- ACTION ITEM
Among the entries that follow, how many lines contain the string "below"? Write the number alone.

[Records from a data collection]
========================================================================
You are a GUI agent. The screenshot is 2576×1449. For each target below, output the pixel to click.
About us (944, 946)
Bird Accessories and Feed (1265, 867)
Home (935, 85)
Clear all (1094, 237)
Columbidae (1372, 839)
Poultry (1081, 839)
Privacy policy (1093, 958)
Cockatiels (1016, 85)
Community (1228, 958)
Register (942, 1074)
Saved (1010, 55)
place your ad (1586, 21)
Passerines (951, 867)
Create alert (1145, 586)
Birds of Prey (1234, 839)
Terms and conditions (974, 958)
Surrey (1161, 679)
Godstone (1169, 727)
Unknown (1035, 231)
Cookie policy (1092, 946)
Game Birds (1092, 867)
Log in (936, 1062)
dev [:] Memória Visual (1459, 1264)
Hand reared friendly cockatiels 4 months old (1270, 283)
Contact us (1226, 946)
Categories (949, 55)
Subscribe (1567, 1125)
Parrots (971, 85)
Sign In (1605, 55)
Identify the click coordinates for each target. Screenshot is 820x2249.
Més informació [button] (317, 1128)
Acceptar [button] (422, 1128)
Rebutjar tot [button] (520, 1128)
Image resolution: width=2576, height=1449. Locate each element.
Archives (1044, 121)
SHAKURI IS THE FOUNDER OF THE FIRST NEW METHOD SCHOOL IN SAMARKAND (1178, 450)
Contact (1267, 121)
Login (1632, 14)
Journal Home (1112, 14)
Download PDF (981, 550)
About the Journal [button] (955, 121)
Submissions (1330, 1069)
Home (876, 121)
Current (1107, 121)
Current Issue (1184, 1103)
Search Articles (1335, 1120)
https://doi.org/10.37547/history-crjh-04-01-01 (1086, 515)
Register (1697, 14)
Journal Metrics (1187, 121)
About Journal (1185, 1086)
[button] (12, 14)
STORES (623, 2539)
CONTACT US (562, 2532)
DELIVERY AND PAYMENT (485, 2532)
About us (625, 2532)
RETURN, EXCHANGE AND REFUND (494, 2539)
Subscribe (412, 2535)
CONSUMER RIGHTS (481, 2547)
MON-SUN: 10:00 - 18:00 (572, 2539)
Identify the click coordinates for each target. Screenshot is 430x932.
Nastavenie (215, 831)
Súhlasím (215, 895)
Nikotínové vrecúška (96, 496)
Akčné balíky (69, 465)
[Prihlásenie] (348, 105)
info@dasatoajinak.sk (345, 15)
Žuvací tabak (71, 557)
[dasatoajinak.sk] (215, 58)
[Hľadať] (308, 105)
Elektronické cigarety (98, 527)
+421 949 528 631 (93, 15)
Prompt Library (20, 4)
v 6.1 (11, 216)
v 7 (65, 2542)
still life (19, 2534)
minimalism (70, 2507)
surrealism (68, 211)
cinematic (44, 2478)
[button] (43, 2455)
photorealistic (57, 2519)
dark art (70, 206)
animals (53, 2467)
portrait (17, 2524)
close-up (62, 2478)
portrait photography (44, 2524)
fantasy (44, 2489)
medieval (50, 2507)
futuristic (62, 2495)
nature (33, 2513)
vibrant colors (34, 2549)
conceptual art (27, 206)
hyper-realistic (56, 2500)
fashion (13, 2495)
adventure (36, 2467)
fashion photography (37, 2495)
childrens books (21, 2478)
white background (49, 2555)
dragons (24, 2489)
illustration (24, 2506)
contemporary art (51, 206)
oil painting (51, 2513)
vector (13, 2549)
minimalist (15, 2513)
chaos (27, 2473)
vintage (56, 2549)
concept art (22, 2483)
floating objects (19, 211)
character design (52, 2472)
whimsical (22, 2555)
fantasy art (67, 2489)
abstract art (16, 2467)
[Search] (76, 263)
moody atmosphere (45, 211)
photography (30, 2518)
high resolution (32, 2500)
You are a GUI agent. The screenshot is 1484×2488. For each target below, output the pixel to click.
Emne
========================================================================
- RESPONSE AREA
2